- [Exercise requirements]
In the listing below, find each line containing "Switch" and report it.

── Given records

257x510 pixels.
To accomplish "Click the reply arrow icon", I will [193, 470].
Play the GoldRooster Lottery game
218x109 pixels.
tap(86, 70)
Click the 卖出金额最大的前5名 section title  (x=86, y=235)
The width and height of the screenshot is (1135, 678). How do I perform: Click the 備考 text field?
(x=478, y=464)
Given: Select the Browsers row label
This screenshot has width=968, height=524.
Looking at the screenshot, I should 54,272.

────
── Given records

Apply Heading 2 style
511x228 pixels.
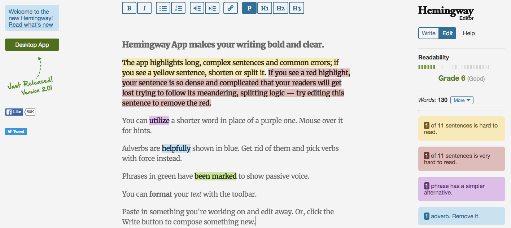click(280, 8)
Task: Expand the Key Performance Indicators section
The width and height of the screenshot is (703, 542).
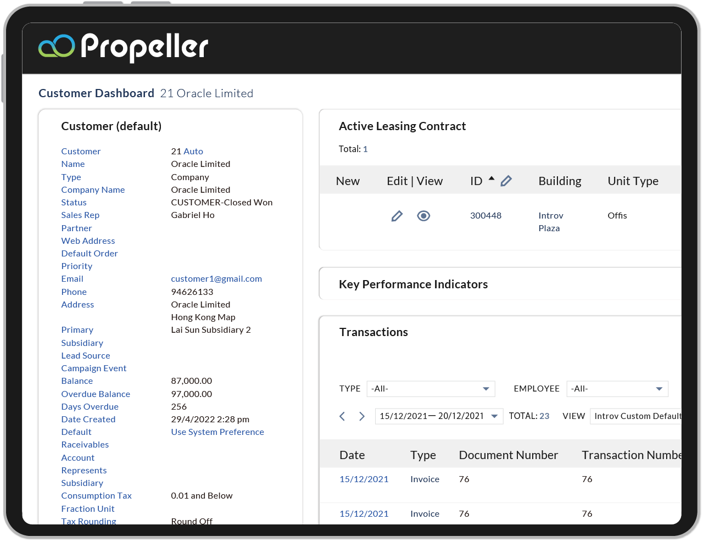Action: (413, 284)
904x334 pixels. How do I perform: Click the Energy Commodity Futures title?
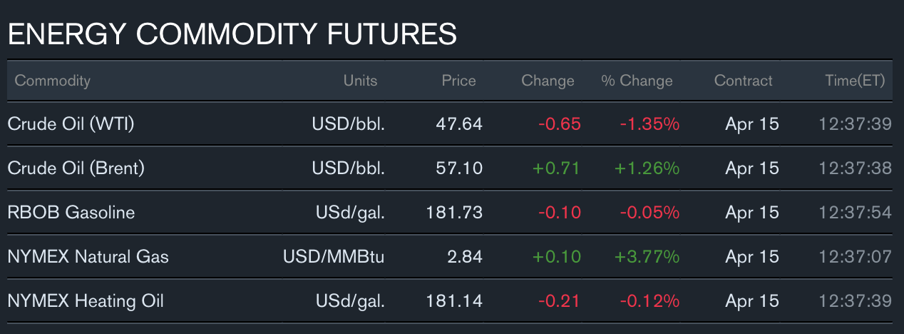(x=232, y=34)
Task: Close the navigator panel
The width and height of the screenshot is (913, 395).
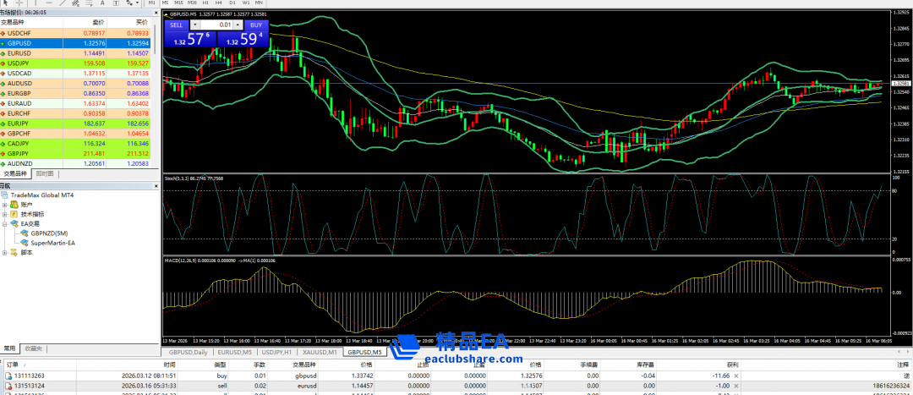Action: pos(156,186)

────
── Given records

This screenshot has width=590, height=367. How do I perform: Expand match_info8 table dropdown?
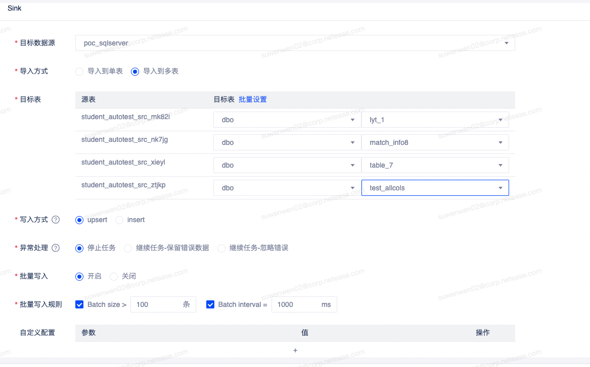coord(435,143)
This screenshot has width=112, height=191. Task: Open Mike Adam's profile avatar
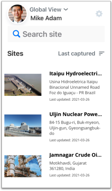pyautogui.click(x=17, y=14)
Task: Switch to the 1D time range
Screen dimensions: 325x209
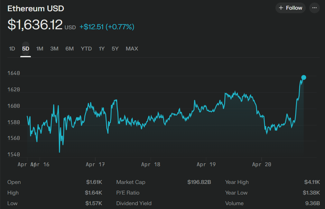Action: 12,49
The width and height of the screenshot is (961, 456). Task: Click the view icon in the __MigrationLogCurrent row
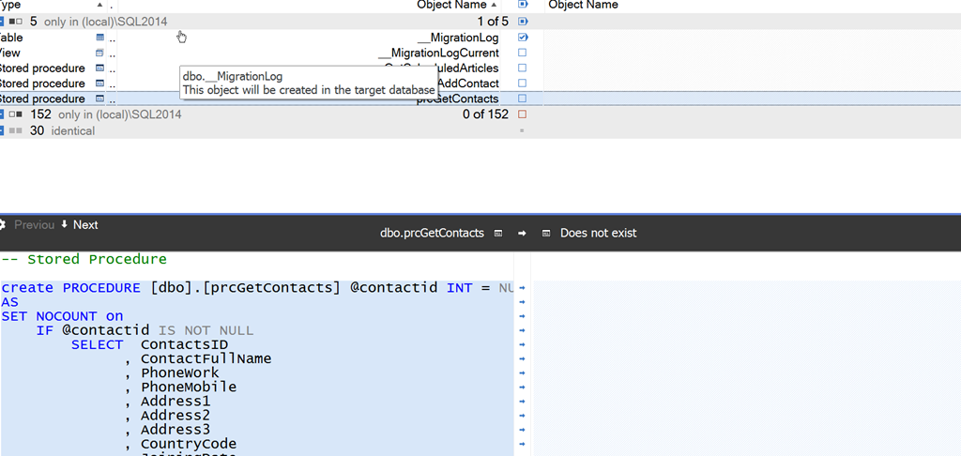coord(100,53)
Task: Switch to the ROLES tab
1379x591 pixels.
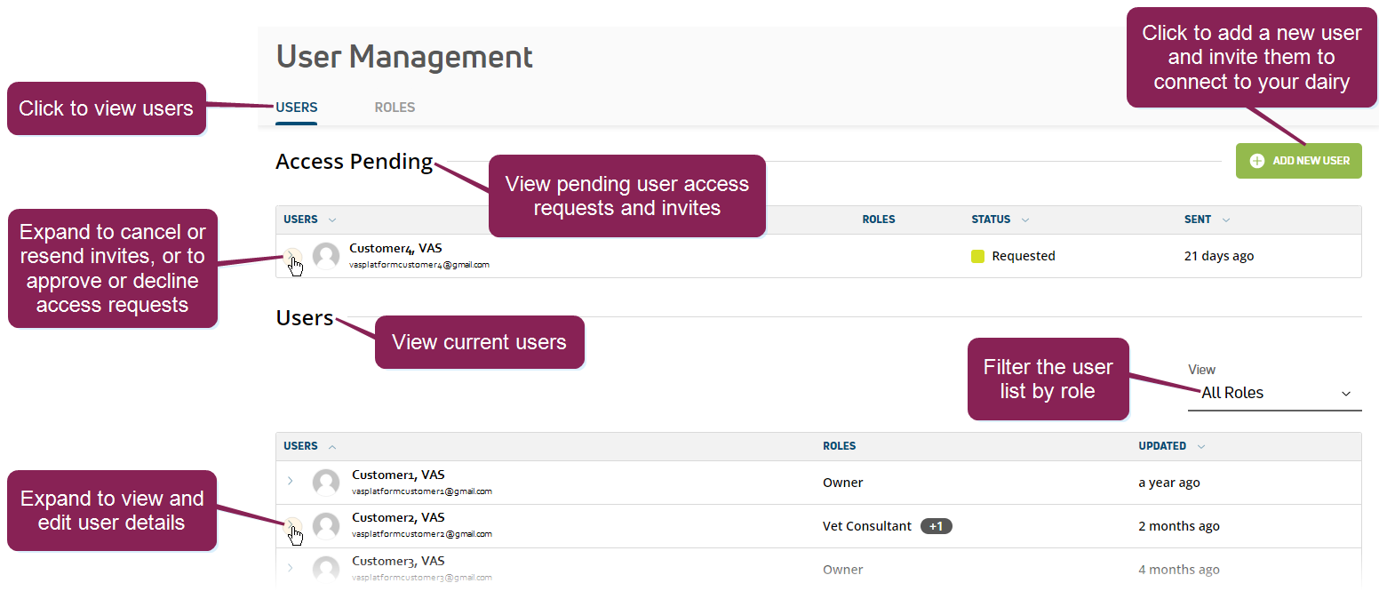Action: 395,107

────

- [The answer]
Task: Switch to the 1D time range
Task: Switch to the ROLES tab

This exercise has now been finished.